Common user charge rates
The following rates will be charged for each commodity line in a Common Health Entry Document (CHED):
Commodity type | Imports | Transits |
Low-risk products of animal origin (POAO) | £10 | £10 |
---|---|---|
Medium-risk POAO | £29 | £10 |
High-risk POAO | £29 | £10 |
Low-risk plants and plant products | no common user charge | no common user charge |
Medium-risk plants and plant products | £29 | no common user charge |
High-risk plants and plant products | £29 | no common user charge |
The fees would also disproportionately affect businesses relying on groupage as a way to bring goods into the country, the Cold Chain Federation warned.
These were typically businesses that tended to order smaller quantities of different goods and group them together in the same consignment – such as a deli or independent retailer, unlike big supermarkets which would often order a truckload full of the same product type.
“For medium-risk products of animal origin and plants, a groupage load of multiple products will be levied at £29 per product type up to a maximum of cap of £145 – this means a full trailer load of a single product will have the same charge as a single pallet within a groupage load,” the CCF’s deputy CEO, Tom Southall, said.
“Our ‘just in time’ system means retailers tend to place small orders from the same EU supplier at regular intervals as they need it, so lots of small loads on different vehicles instead of a single load,” Southall noted.
“This type of model will become more expensive and may require a restructure.”
Forgione agreed businesses “might look to change the way that they import their goods, perhaps buying from a distributor once the goods are already imported”.
“This would result in reducing the frequency of orders, increasing the price for the consumer and ultimately limiting the variety of products available in UK shops and restaurants,” he said.
Southall added the result of more red tape and cost was “ultimately higher UK food prices and less product choice”.

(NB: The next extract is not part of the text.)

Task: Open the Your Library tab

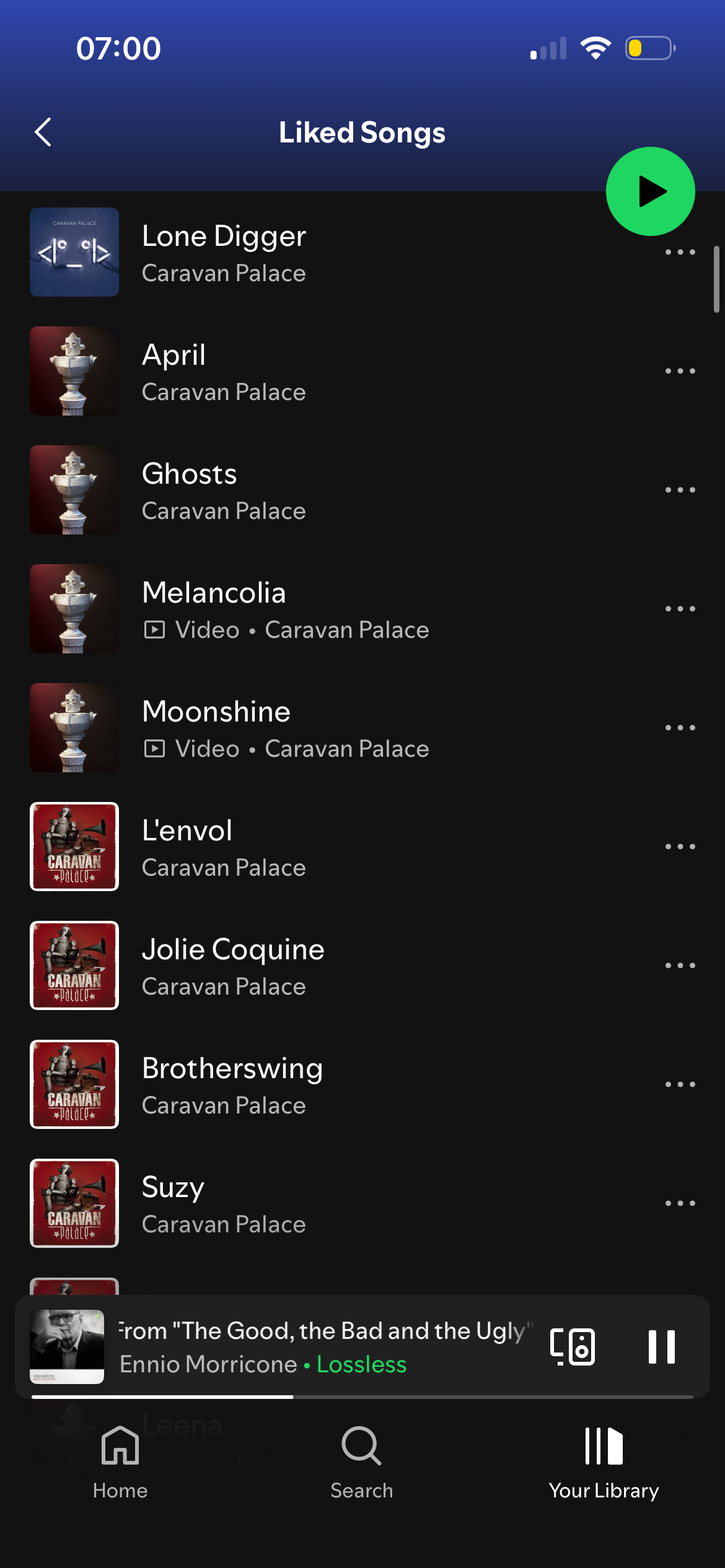Action: pyautogui.click(x=604, y=1463)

“The big question is to what extent prices might increases and how much contraction there is in product choice.”
The additional requirements and costs were also deterring some EU exporters from trading with the UK, according to the industry figures.

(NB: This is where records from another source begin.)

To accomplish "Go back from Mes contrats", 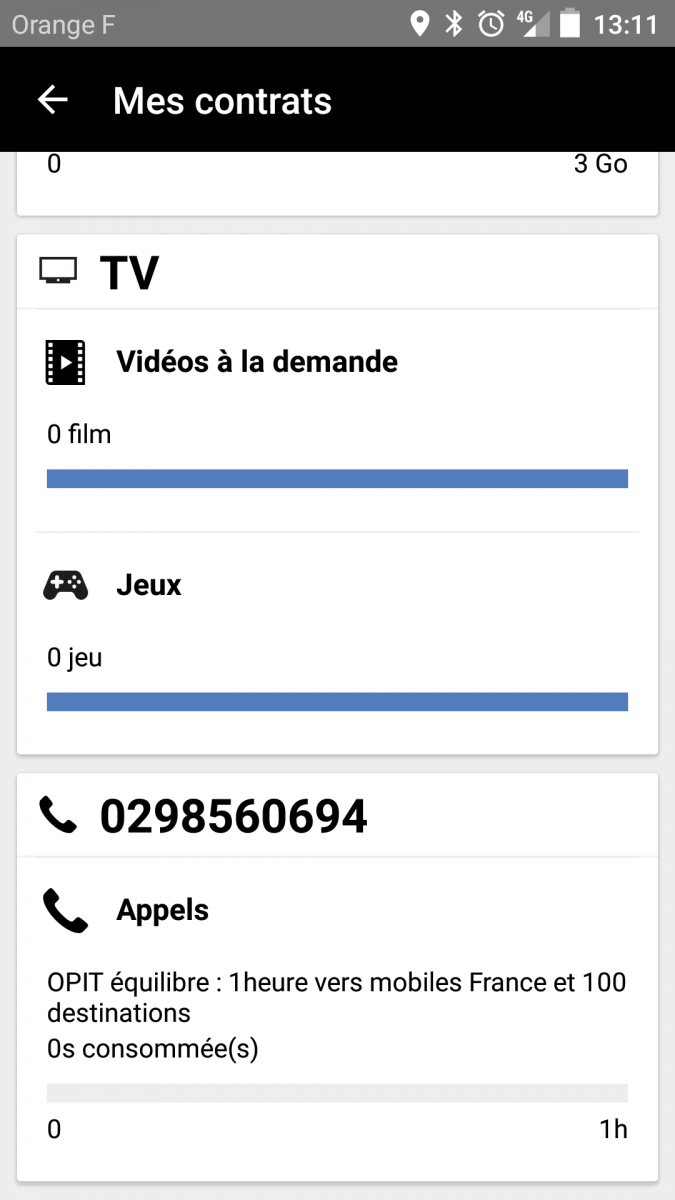I will pos(52,100).
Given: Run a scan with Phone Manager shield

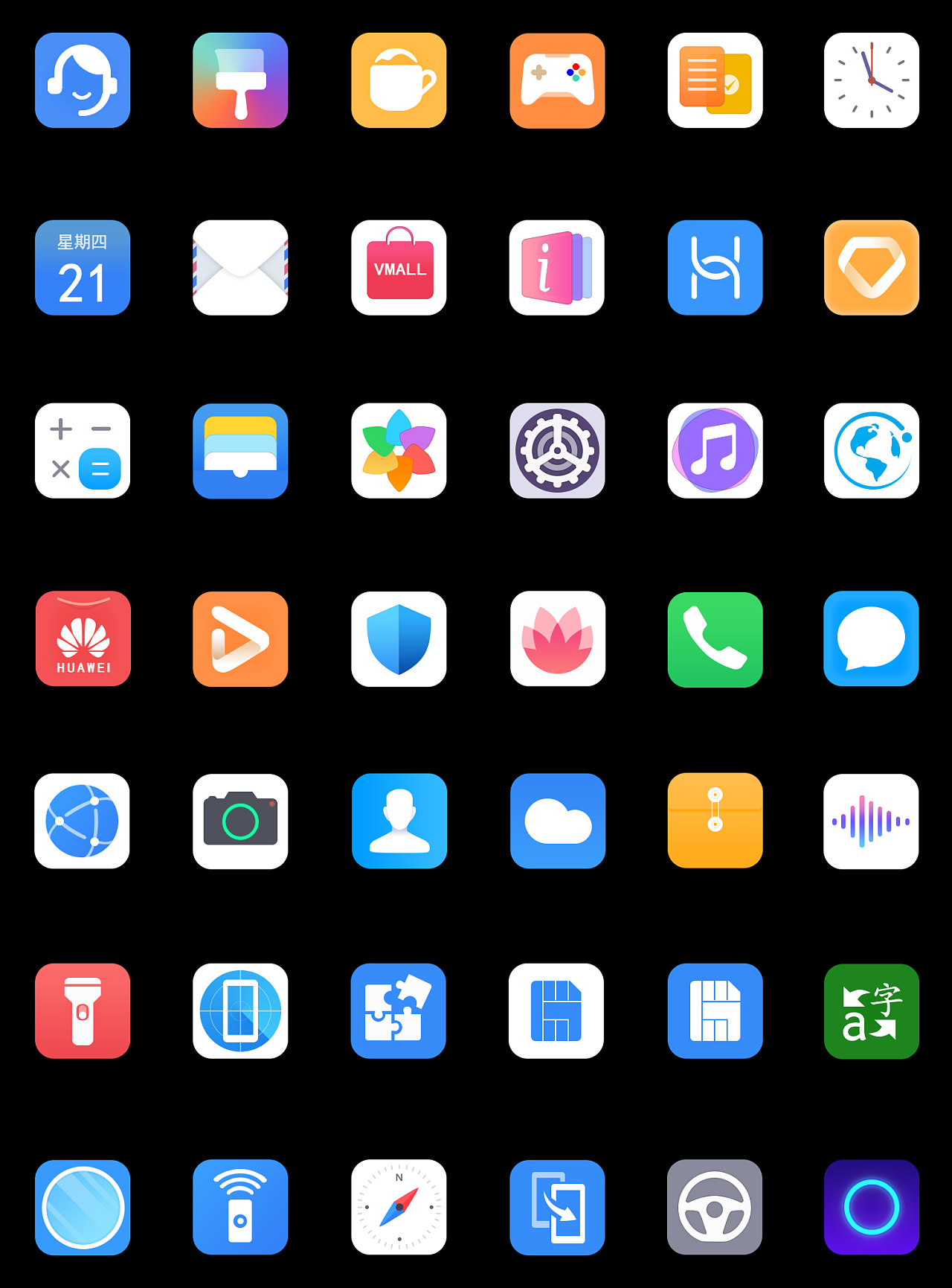Looking at the screenshot, I should (399, 639).
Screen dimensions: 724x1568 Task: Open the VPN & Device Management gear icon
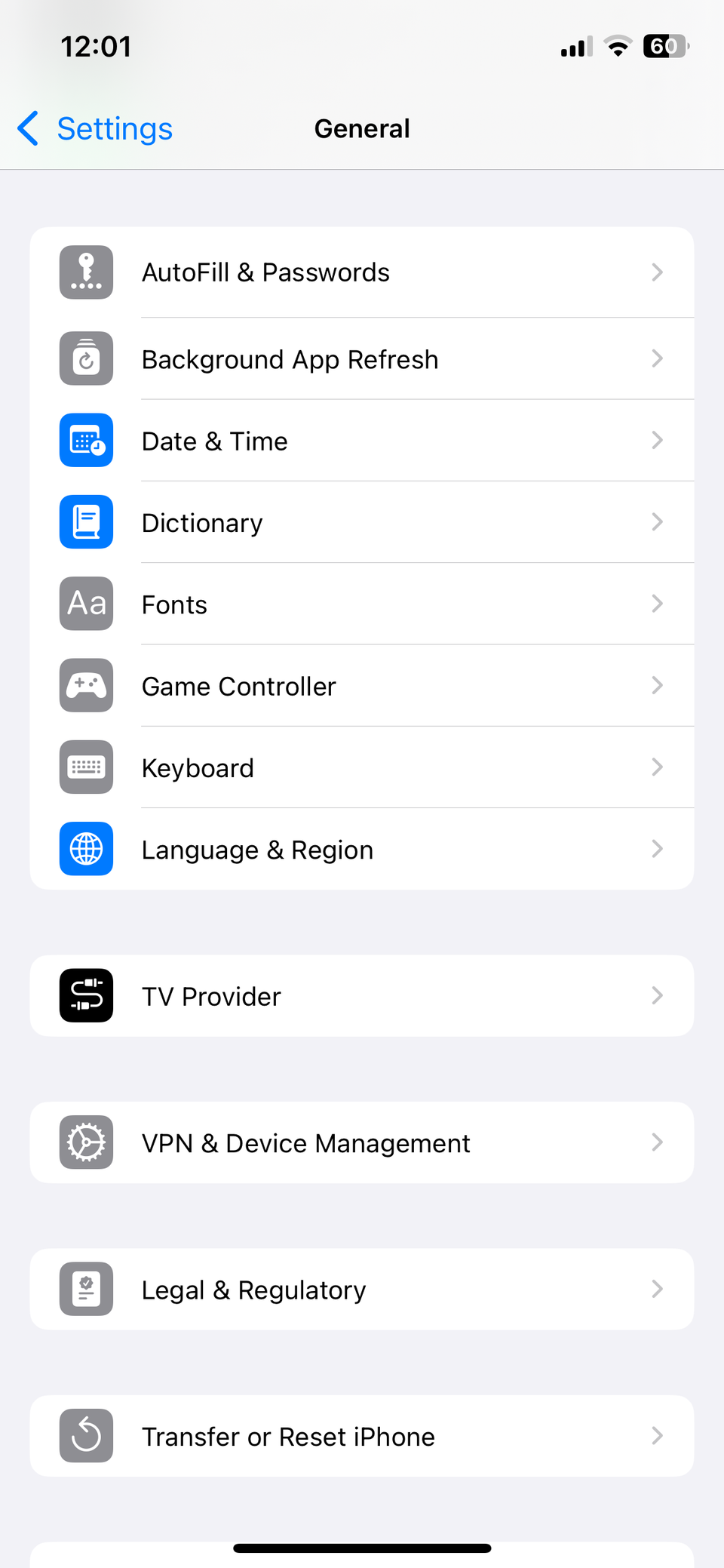(85, 1142)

“We have seen a steady decline of UK SMEs trading with the EU over the past few years due to bureaucratic constraints, we now might begin to observe a decline of EU businesses trading into the UK, simply because they have been priced out,” Forgione said.
Could new Brexit border controls spell the death of UK delis?
While ministers have delayed implementing the new Brexit border strategy five times over the past three years – partly because of costs to businesses and potential supply chain disruptions – physical checks on EU goods will officially go live at the end of April.
Other costly requirements including export health certificates for medium and high-risk goods such as meat and dairy have already been in place since this January.
The government said the CUC was meant to “recover the costs of operating our world-class border facilities where essential biosecurity checks will protect our food supply, farmers and environment against costly disease outbreaks entering the UK through the Short Straits”.
A spokesperson said: “The charges follow extensive consultation with industry and a cap has been set specifically to help smaller businesses. We are committed to supporting businesses of all sizes and across all sectors as they adapt to new border checks and maintaining the smooth flow of imported goods.”